About this task — Please continue the passage on Avitus I of Clermont from its last sentence.

Document segment —

== == ==

6th-century saint and Bishop of Clermont

Avitus I of Clermont (French: Avit de Clermont; c. 525) was a Bishop of Clermont in the 6th century. He is venerated as a saint in the Eastern Orthodox Church and Roman Catholic Church. His feast day is celebrated on 21 August.

== Biography ==
He may have been born in the year 525. Avitus came from the Roman Avitii family connected with Emperor Avitus. In 571, Bishop Cautinus of Clermont died from plague. Avitus became the new bishop of Clermont. In 580, he founded the Basilica of Notre-Dame du Port in Clermont. Around 590, he may have taken part in a church council in Clermont. He died around the year 600.

== == ==

Source information —
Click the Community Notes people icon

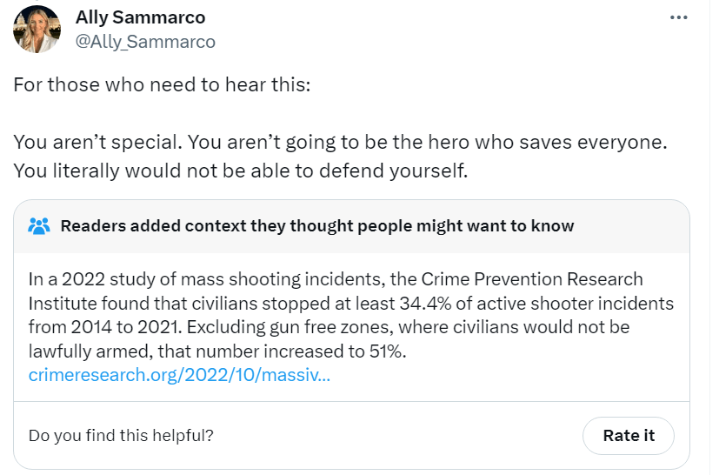39,226
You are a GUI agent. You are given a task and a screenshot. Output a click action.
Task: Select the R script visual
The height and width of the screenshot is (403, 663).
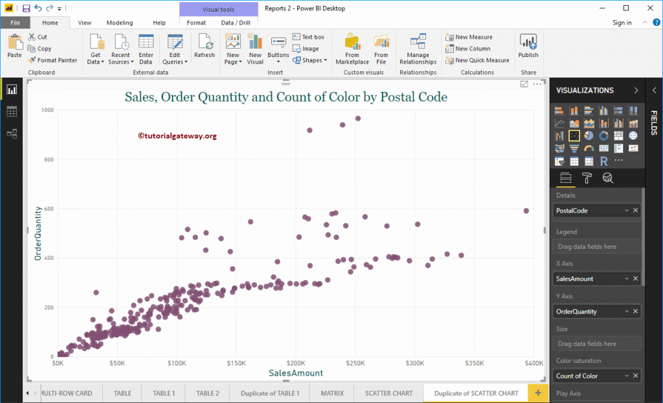click(604, 160)
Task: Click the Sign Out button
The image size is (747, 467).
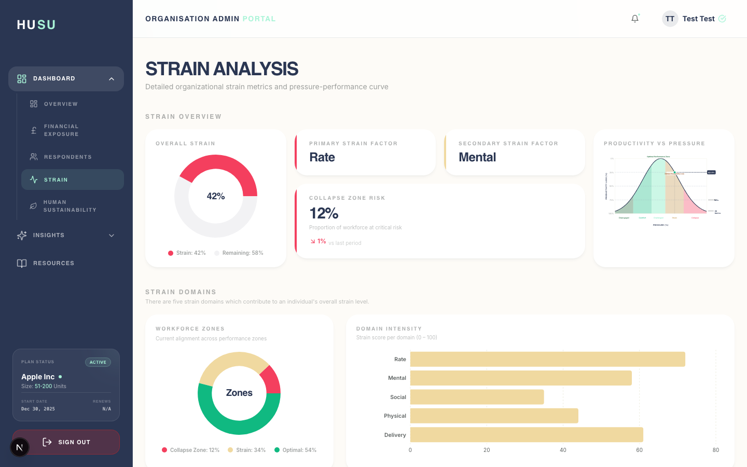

== == ==

Written answer —
== Conversion of Jews ==
In 576, an event occurred between him and the Jewish community in Clermont that was recorded by his contemporary Gregory of Tours. According to Gregory, Avitus had been praying and calling on the Jews in Clermont to convert to Christ. One of the Jews listened to the bishop and accepted baptism on Easter. This convert also joined in the Easter procession through the city. One of the other Jews then poured stinking oil on this convert's head from above while he was in the procession. The Christians wanted to stone this Jew to death, however, Avitus forbade them.

Later on the Feast of the Ascension, when Avitus was having another procession through the city, a mob of Christians attacked the Jewish synagogue in Clermont and burned it to the ground. Later, the bishop sent a messenger to the Jews in Clermont, which (according to Gregory's account) said: "I do not compel you by force to confess the Son of God, but nevertheless I preach him and I offer to your hearts the salt of wisdom. I am the shepherd put in charge of the Lord's sheep, and as regards you, the true Shepherd who suffered for us said that he had other sheep which are not in his sheepfold but which should be brought in, so that there may be one flock and one shepherd. And therefore if you are willing to believe as I, be one flock with me as your guardian; but if not, depart from the place".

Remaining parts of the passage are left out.